With more rain expected Thursday afternoon, the Ohio Department of Transportation is monitoring road conditions in central and southern Ohio for potential flooding.
In the Columbus area, the area most likely to flood along the Scioto River would be the Interstate 270 and U.S. 23 interchange on the south side, according to Matt Bruning, press secretary for ODOT.
“It may not flood, but we’ll keep our eye on it for sure,” Bruning said.
As fog covered the Columbus area Thursday morning, it was difficult in some areas to tell that the Scioto River was rising.
“As I was driving down here, it was just remarkable that I’m looking over 50 feet and I can’t even see the river,” said Robin Poses, who drove from Westerville to teach a class in Upper Arlington.
With a closer look at the river, though, high water levels were obvious and rushing water could be seen near the dam by Griggs Reservoir, caused in part by rainwater and runoff from melting ice and snow.
The roads, though, remained clear.
“I actually expected it to be completely flooded because it often is and you can’t even drive through,” Poses said. “But it wasn’t and I was able to get through, kind of come around the water.”
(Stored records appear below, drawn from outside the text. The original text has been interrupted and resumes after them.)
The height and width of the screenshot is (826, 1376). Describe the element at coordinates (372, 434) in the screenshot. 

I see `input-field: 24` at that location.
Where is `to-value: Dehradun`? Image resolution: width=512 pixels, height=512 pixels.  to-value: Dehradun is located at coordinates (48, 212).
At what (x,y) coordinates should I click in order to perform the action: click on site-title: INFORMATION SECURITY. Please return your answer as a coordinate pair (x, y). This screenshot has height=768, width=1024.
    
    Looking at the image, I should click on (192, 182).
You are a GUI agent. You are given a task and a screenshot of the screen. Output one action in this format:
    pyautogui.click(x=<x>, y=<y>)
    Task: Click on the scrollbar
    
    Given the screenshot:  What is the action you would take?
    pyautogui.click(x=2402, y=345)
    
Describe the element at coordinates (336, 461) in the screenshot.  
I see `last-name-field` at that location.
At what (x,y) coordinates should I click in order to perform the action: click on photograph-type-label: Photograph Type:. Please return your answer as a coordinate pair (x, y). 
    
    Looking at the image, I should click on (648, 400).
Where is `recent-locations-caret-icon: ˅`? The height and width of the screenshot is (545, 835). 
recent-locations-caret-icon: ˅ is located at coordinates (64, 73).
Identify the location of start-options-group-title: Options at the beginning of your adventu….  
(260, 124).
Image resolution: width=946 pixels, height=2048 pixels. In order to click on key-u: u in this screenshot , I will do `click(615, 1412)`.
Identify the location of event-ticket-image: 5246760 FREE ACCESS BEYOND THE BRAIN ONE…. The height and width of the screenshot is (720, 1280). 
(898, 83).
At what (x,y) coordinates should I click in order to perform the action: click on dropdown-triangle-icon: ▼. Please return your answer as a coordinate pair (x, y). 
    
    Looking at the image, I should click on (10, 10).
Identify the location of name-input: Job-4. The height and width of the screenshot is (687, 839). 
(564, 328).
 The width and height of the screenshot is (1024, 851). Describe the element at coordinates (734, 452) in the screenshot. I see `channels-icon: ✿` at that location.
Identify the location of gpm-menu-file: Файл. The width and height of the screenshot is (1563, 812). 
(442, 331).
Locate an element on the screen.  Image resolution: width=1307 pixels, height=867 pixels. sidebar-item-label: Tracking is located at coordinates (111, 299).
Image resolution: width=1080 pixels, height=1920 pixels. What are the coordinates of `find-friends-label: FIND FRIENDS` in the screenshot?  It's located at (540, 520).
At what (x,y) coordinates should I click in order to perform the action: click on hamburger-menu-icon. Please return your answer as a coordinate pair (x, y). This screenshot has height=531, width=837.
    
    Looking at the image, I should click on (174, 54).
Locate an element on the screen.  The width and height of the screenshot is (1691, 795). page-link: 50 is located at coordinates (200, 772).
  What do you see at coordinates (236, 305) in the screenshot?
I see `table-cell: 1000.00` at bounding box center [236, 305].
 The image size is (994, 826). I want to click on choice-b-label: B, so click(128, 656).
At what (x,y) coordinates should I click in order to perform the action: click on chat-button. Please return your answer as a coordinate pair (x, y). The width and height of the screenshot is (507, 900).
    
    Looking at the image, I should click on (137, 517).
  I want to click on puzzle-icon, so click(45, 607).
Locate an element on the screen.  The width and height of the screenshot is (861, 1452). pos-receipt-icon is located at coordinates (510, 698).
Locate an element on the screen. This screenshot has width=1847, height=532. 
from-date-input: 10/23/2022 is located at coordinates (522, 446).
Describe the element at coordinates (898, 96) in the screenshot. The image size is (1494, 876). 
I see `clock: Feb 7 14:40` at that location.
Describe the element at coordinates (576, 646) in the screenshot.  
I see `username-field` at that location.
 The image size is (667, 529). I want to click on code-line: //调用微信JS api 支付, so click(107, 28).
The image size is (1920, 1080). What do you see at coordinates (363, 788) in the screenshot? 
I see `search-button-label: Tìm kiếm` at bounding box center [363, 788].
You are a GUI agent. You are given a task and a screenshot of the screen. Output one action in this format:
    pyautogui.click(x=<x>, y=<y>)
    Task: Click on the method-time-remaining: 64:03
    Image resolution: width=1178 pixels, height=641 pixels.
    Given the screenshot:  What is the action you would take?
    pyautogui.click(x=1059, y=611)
The high water levels and fog didn’t deter people who walked the trails and took photos near the river. But one man out walking said he was concerned by the high water levels and the major temperature swings that contributed to the issue.
“If you look at the waterfall today, I mean, it’s overflowing and almost overcoming the raised path, so that’s something that is kind of concerning just for our parks,” Andrew Pearson said.
The flooding hadn’t reached the roads just yet as of Thursday morning, but ODOT said there could be issues over the next couple of days.
“The good news is the water has been going down a little bit since yesterday, but we’ve got another batch of rain moving in, so we anticipate that’s going to reverse here this afternoon,” Bruning said.
ODOT urged drivers to be cautious and aware of their surroundings in case high water does cause flooding on central Ohio roads.
If you see high water on the road, you are urged to turn around or go another way instead of driving through it.